The majority says there is no evidence of any deliberate misconduct by the prosecution in this case. I again must disagree. The record indicates that the prosecuting attorney knew of the prior incident, and then, at the very end of cross-examining the appellant, threw in a reference to “something like this happening” three years ago, in an attempt to impeach the appellant’s testimony as to therapy. I find, as did the Supreme Court in Maxwell, that the prosecutor’s conduct must have been deliberate, as he could not have reasonably expected the appellant to admit he had been involved in the rape of another child three years ago.
Finally, the mistrial should have been granted even if there is no evidence of deliberate misbehavior on the part of the prosecutor. In Lackey v. State, 283 Ark. 150, 671 S.W.2d 757 (1984), the Supreme Court reversed the trial court for failure to grant a mistrial after admission of evidence that the defendant in a rape case had offered drugs to the victim’s cousins and sister, ages five, six, and eleven, respectively. Unlike Maxwell, and like here, the prosecutor had contended that the evidence was admissible (there to show the cause of friction between the defendant and the victim’s family brought out by the defense). The Supreme Court stated:
Evidence of other crimes has long been considered the type that has no place in a trial. . . . [W]e have consistently held that admission of such evidence is cause for a new trial. . . . The admonition in this case was useless, the damage having been done. See Maxwell v. State, 279 Ark. 423, 652 S.W.2d 31 (1983). The mere mention of “friction” by the defense was no reason to allow this type of evidence before the jury. . . . The error can only be cured by a new trial.
283 Ark. at 152-3; accord, Allard v. State, 283 Ark. 317, 675 S.W.2d 829 (1984).

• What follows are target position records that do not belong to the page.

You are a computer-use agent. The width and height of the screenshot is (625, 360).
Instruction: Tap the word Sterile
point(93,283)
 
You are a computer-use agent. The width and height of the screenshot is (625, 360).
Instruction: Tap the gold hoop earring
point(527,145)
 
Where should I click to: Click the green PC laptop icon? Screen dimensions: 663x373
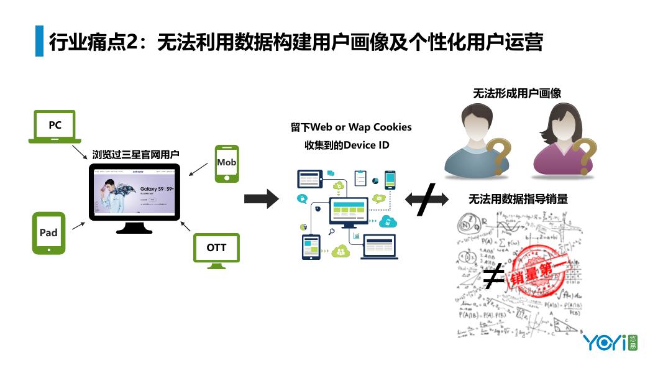(55, 126)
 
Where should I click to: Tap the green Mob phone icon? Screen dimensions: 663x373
(226, 163)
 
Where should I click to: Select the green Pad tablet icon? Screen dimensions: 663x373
(48, 233)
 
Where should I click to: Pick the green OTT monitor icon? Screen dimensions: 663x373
(216, 250)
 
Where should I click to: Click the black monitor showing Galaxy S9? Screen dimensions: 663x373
(134, 192)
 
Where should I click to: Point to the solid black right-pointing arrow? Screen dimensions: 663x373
(261, 199)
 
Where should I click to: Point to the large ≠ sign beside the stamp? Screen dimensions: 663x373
(493, 277)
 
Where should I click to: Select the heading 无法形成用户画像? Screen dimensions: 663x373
(517, 93)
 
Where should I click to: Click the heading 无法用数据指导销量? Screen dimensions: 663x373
(518, 200)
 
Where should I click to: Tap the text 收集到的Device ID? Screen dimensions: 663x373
(347, 145)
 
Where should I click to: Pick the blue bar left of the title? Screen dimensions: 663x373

In Lackey, there was no evidence to show that the prosecutor deliberately asked inadmissible questions or that the defendant had been convicted of those crimes. It simply did not figure in the Court’s decision. Instead, in both Lackey and the case at bar, the prosecution argued that the line of questioning had been opened up by the defense. The Court in Lackey rejected that argument, and we should reject it here. The error here is even more prejudicial than the error in Lackey and Maxwell, as it not only involves a terrible crime against a child, it is a crime similar to the one for which the appellant stood trial.
I am authorized to say that Corbin and Glaze, JJ., join in this dissent.